Fernando Andrade – jornalista, escritor e crítico de literatura
Nosso corpo emite sinais como fome, sono, fadiga. São sinais sem palavras, através de sensações que se interpretam pelo raciocínio de que na hora do almoço, o estômago ronca. Lá pela meia noite, o corpo relaxa-se para ir dormir. Mas eu poderia dizer, aqui, que estes estímulos podem ser algum tipo de poesia, onde há uma relação entre algo que é um estímulo para sua resposta, que é o ato de comer. A poesia também se conecta por estímulos só que estéticos – uma sensação, uma busca, puxa ou atrela uma saída pela linguagem. Quando se puxa o fio da imagem de um poema, ele vem quase inteiro na sua mão?
Pensando nesta relação entre corpo que também é linguagem corporal, e o poema uma linguagem escrita, fonética, começo por entender o fio poético pelo qual Rafael Oliveira deslinda seu belo livro O avesso Abstrato das coisas, pela editora Penalux.

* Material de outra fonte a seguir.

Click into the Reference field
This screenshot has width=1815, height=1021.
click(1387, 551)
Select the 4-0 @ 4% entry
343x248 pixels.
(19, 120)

O poeta deixa espaços para um estímulo dado pela doença que sempre começa um poema para abrir espaços sugestivos e subjetivos, para a conotação da enfermidade quando entra num estado simplesmente poético. Aqui a imagem deixa de ser uma bula dizendo o que pode ou que não pode, para virar-se um quadro de tinta, tecer as cenas onde as entrelinhas do poema se fazem quase como canções.
Para anestesiar a dor e fazê-la sorrir, o autor tece os versos com elementos da natureza como nuvem, chuva, sol, numa linda alusão a estados de ânimo. O próprio labor poético é também usado como hermenêutica para a solidão do espaço enfermo, onde o poema de certa forma cura a tristeza e a melancolia.
Vi ao ler o livro do poeta como se o eleitor dançasse com a própria presteza das palavras: seres musicais, não lentas na condição letárgica de uma desanimação. Para isso Rafael desliza sabedoria e ética numa mórfica dança poética.